*** Listed records ***

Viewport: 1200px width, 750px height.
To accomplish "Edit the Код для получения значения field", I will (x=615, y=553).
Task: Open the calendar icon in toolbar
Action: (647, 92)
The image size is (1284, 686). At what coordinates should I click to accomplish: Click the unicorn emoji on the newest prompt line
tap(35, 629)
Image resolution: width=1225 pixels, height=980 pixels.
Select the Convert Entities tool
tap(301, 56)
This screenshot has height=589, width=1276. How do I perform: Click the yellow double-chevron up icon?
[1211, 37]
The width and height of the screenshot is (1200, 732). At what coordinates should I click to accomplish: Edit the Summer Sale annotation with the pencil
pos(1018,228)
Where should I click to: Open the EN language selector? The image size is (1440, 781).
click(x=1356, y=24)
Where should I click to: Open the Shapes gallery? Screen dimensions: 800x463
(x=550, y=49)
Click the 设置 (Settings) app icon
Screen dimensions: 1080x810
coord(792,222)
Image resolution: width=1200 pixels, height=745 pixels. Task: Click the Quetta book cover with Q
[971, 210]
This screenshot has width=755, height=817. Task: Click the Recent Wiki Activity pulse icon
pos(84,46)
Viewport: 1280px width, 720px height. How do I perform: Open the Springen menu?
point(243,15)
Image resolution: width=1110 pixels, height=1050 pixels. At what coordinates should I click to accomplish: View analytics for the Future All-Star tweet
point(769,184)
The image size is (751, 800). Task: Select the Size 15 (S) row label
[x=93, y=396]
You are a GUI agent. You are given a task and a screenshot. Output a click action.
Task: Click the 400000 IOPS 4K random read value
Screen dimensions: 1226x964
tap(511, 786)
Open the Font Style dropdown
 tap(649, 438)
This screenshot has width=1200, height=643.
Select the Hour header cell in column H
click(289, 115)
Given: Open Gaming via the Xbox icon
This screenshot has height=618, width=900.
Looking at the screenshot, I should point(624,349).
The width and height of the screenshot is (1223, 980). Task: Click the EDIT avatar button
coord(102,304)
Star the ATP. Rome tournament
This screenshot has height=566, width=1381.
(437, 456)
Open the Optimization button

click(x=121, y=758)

*** End of Listed records ***

Only these lines should appear in the reply: the one containing "Open the Font Style dropdown", the last line of the data, and all lines between them, each copied exactly.

## Exercise output
Open the Font Style dropdown
 tap(649, 438)
This screenshot has width=1200, height=643.
Select the Hour header cell in column H
click(289, 115)
Given: Open Gaming via the Xbox icon
This screenshot has height=618, width=900.
Looking at the screenshot, I should point(624,349).
The width and height of the screenshot is (1223, 980). Task: Click the EDIT avatar button
coord(102,304)
Star the ATP. Rome tournament
This screenshot has height=566, width=1381.
(437, 456)
Open the Optimization button

click(x=121, y=758)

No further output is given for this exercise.